Documento de origem:
20 de novembro: Zumbi vive!
Ana Maria Felippe *
“A vida de Zumbi, o rei do Quilombo dos Palmares, é pouco conhecida e envolta em mitos e discussões”, conforme informa o texto na página da internet da Fundação Joaquim Nabuco. (1)
Por causa da força que o nome “Zumbi” adquiriu, alguns acabam tendo a impressão de que nome “dos Palmares” atribuído a ele, seria porque Zumbi teria sido o fundador do quilombo. Mas o Quilombo dos Palmares, na atual Serra da Barriga, em Alagoas, surgiu 55 anos antes do nascimento de Zumbi, fruto da reunião de negros fugidos da escravidão nos engenhos de açúcar da Zona da Mata nordestina. A área situava-se na, então, capitania de Pernambuco e foi testemunha de uma estrutura de comunidade (2) que, estima-se, chegou a reunir mais de 30 mil pessoas entre negros, índios e brancos pobres.
A vida comunal do quilombo permitia que todas as crianças ali nascidas fossem livres desde sempre. Assim, também Zumbi nasceu livre em Palmares, em 1655 e seria descendente do povo imbamgala ou jaga (de Angola). Neto de Aqualtune, aos seis anos, Zumbi sobreviveu a um ataque ao quilombo, tendo sido capturado e entregue a um missionário português (de nome Antonio Melo), que lhe deu o nome de “Francisco”, em batismo, e ensinou-lhe o português e o latim. Em 1670, com 15 anos, Zumbi fugiu e retornou ao seu local de origem.
Depois de inúmeras tentativas de portugueses e holandeses (3) para aniquilar o quilombo, por volta de 1678, o governador da Capitania de Pernambuco fez uma oferta de paz a aquele que era o líder de Palmares, Ganga Zumba. A “oferta” que propunha a liberdade para todos os escravos fugidos, com a submissão do quilombo à autoridade da Coroa Portuguesa, não foi aceita por Zumbi que não admitia a liberdade para as pessoas do quilombo enquanto outros negros eram escravizados. A recusa de Zumbi acabou por colocar em cheque a liderança de Ganga Zumba.
Zumbi prometeu continuar a resistência contra a opressão portuguesa e tornou-se o novo líder do Quilombo. (4)
Em 1692, o bandeirante paulista Domingo Jorge Velho (um mercenário da época), comandou um ataque a Palmares e teve suas tropas arrasadas. Em 6 de fevereiro de 1694, o quilombo sofreu outra invasão por parte dos capangas desse bandeirante, sendo Zumbi ferido e a capital de Palmares destruída.

Tarefas:
1. Responda com base no texto sobre Zumbi:
(a) Em que ano Zumbi nasceu em Palmares?
(b) Que nome o missionário português deu a Zumbi no batismo?
(c) Em que data o quilombo sofreu a invasão em que Zumbi foi ferido?
2. Copie do texto sobre Zumbi tudo o que vai desde "Por causa da" até "e brancos pobres.".

Dados fornecidos:
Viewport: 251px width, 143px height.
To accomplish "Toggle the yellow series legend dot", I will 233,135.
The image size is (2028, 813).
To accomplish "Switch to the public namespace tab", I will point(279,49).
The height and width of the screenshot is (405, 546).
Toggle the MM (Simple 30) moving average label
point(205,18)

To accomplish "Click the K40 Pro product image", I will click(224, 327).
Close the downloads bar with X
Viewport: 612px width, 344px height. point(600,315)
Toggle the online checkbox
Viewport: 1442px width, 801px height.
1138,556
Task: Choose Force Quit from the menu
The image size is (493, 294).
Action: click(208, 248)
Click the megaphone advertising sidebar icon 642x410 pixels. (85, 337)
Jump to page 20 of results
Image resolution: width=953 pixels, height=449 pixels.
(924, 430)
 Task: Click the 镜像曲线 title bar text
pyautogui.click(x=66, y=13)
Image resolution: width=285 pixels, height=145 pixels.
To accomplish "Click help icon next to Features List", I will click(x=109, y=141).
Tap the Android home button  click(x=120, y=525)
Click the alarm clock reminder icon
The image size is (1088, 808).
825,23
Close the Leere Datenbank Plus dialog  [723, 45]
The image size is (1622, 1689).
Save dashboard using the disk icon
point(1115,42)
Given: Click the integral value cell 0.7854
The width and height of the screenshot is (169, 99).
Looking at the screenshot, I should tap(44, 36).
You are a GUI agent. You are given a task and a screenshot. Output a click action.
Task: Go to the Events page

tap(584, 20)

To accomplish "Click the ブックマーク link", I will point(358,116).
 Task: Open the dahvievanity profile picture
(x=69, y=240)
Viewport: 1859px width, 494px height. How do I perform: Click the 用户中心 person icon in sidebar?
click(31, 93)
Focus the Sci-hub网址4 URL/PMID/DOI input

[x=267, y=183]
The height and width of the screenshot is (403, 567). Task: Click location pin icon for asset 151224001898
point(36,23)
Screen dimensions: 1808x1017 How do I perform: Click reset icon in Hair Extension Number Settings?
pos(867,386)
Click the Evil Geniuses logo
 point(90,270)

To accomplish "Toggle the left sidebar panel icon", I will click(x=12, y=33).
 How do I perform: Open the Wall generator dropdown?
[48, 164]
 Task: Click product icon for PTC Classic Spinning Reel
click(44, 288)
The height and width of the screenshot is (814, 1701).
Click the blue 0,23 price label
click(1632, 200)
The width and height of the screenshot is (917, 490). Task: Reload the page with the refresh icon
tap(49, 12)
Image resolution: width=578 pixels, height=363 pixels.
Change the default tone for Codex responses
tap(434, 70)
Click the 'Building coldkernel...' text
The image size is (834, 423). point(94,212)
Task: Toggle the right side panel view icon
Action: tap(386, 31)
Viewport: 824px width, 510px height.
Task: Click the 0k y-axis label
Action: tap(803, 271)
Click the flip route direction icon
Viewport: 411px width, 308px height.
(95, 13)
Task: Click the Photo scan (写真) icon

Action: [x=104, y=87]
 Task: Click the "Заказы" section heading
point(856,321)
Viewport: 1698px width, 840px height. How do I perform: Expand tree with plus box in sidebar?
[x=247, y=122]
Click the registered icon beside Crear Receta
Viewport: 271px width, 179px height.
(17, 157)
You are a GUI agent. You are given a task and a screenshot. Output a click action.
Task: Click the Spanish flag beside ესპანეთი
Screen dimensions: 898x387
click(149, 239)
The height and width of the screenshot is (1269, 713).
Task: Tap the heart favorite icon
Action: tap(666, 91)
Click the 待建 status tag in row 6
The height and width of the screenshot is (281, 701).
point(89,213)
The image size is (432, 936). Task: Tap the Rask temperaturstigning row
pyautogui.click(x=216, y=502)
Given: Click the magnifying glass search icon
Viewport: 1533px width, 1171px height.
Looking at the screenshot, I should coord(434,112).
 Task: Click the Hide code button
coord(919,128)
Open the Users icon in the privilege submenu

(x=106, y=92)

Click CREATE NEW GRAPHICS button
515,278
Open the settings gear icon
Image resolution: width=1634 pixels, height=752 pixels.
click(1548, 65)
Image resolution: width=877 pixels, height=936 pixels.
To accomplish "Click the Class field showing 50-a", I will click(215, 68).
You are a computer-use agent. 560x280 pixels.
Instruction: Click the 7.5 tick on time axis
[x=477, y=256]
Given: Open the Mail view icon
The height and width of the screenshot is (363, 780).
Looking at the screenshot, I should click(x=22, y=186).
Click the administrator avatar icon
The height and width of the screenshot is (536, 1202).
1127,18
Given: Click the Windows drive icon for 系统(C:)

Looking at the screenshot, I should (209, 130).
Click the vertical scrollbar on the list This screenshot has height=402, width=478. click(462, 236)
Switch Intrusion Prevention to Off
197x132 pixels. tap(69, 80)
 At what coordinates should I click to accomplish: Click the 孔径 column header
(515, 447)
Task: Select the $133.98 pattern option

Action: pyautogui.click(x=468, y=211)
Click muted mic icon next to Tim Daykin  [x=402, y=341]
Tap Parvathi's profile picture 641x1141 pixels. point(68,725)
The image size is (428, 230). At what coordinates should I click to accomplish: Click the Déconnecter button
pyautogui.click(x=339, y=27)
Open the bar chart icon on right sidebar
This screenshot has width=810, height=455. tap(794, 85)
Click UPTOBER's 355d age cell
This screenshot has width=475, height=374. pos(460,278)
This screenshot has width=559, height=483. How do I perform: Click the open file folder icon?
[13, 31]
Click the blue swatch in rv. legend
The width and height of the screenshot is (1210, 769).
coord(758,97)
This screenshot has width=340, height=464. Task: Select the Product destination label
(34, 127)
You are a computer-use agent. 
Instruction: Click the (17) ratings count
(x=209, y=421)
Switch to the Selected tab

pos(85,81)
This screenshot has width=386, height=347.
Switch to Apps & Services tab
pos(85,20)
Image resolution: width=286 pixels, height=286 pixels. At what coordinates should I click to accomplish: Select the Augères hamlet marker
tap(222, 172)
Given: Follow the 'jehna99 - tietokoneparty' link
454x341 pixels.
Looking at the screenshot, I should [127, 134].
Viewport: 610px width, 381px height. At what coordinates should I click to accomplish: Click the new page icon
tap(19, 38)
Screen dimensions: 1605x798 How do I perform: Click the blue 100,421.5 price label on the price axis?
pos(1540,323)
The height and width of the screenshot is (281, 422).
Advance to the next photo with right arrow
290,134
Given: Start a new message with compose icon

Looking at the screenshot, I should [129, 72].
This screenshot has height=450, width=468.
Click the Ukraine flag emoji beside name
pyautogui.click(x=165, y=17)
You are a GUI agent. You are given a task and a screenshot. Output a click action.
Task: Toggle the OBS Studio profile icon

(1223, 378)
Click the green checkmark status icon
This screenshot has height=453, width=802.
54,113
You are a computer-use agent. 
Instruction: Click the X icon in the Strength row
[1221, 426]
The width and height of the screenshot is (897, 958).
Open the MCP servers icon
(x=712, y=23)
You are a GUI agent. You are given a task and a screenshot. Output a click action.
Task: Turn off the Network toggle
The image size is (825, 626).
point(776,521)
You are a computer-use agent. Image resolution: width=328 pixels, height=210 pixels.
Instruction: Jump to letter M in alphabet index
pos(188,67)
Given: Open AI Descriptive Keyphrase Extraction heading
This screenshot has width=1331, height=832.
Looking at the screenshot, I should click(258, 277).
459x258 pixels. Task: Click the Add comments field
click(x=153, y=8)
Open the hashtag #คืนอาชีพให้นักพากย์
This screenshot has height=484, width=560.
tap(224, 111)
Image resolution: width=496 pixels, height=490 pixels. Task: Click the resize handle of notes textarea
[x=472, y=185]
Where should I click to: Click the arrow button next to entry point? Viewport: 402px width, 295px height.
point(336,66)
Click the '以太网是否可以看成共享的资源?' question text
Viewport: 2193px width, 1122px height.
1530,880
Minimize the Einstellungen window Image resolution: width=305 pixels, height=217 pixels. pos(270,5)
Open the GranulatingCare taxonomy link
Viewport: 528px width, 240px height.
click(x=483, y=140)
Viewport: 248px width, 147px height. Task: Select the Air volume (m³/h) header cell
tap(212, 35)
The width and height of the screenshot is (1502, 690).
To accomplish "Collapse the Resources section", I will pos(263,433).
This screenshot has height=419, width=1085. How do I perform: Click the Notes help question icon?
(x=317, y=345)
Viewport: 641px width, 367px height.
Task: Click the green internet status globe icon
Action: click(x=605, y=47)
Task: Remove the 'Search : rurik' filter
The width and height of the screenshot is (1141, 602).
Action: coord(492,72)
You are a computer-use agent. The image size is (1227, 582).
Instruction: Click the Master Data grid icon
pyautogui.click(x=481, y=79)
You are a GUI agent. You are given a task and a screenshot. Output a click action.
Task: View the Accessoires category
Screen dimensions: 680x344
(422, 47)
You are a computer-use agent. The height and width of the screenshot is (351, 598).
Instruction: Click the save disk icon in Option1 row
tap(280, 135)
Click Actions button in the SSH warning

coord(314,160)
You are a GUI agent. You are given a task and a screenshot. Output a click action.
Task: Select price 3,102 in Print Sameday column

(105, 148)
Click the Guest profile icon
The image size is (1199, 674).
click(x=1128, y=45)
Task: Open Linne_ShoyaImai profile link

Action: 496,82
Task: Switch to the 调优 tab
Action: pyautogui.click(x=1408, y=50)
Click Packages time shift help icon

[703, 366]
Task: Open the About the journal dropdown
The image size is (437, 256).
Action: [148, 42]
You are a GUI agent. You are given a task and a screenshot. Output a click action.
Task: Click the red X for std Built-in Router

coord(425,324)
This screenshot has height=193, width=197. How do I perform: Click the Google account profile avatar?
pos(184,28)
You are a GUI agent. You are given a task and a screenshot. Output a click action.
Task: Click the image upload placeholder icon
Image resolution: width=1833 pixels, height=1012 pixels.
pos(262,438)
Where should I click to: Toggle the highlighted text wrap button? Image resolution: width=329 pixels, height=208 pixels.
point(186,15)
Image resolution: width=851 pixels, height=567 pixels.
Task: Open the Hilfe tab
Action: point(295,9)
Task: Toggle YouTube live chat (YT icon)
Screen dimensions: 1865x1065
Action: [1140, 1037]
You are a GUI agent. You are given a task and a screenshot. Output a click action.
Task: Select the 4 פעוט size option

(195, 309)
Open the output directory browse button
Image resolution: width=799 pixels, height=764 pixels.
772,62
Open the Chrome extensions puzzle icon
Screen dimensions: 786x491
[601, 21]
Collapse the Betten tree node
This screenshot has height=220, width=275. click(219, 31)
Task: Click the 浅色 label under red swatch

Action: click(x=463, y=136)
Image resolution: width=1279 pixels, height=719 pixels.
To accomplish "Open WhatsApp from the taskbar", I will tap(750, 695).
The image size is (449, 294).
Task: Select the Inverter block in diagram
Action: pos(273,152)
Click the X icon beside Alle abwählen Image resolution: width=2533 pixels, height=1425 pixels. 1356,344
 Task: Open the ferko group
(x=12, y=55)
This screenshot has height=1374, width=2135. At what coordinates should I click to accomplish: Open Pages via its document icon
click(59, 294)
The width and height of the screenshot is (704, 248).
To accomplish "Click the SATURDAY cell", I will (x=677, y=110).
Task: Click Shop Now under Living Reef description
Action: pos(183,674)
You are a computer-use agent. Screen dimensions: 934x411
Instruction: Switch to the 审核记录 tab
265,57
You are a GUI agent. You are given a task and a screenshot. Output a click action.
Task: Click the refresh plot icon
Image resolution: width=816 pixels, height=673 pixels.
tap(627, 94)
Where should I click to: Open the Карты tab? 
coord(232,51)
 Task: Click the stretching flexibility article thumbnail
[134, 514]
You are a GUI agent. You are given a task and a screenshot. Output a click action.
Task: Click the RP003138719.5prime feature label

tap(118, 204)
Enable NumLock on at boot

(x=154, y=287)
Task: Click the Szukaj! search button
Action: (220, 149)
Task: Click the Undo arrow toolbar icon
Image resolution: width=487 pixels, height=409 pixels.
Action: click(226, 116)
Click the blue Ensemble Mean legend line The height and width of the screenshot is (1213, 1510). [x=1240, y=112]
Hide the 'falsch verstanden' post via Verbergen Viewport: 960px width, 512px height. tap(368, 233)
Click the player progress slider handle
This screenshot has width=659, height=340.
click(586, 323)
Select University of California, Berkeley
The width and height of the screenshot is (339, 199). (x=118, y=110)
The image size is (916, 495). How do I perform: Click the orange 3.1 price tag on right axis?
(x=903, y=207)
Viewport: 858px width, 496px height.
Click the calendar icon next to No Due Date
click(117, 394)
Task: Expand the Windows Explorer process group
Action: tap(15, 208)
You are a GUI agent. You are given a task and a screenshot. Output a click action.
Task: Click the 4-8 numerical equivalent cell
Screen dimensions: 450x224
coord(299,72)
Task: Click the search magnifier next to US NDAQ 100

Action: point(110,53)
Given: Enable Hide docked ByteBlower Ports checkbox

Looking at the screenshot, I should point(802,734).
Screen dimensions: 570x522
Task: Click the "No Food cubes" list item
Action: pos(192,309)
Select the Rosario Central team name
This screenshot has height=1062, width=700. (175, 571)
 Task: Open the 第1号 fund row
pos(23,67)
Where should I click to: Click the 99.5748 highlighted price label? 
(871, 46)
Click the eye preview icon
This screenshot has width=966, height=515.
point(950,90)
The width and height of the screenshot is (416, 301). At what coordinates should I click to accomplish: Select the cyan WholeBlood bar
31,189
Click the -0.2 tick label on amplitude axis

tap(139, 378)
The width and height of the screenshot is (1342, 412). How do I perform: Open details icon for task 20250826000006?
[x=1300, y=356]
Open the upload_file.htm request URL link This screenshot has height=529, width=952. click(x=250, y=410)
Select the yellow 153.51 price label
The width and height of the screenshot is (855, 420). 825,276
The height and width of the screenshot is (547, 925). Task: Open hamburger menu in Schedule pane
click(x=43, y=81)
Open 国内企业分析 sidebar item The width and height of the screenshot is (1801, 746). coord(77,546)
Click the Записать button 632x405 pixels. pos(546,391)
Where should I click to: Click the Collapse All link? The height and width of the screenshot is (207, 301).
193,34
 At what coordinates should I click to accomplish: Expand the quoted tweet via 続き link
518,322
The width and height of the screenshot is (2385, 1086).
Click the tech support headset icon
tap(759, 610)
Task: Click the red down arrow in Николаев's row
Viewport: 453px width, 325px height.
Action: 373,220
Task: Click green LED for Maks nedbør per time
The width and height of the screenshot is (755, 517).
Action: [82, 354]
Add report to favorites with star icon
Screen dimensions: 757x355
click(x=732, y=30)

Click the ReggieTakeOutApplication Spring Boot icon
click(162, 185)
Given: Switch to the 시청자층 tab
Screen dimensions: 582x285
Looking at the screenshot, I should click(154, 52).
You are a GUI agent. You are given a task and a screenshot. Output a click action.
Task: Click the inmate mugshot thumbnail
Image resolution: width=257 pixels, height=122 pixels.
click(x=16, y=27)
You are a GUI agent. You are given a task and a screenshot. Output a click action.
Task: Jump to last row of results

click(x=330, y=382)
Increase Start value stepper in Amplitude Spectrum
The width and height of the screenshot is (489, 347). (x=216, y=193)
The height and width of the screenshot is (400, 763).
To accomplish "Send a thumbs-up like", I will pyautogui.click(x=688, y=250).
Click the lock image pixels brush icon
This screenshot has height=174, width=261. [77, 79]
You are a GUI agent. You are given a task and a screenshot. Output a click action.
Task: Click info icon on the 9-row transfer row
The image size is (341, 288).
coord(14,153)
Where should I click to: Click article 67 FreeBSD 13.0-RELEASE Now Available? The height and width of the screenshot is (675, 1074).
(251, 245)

Em resposta:
1.
(a) Em 1655.
(b) Francisco.
(c) Em 6 de fevereiro de 1694.

2.
Por causa da força que o nome “Zumbi” adquiriu, alguns acabam tendo a impressão de que nome “dos Palmares” atribuído a ele, seria porque Zumbi teria sido o fundador do quilombo. Mas o Quilombo dos Palmares, na atual Serra da Barriga, em Alagoas, surgiu 55 anos antes do nascimento de Zumbi, fruto da reunião de negros fugidos da escravidão nos engenhos de açúcar da Zona da Mata nordestina. A área situava-se na, então, capitania de Pernambuco e foi testemunha de uma estrutura de comunidade (2) que, estima-se, chegou a reunir mais de 30 mil pessoas entre negros, índios e brancos pobres.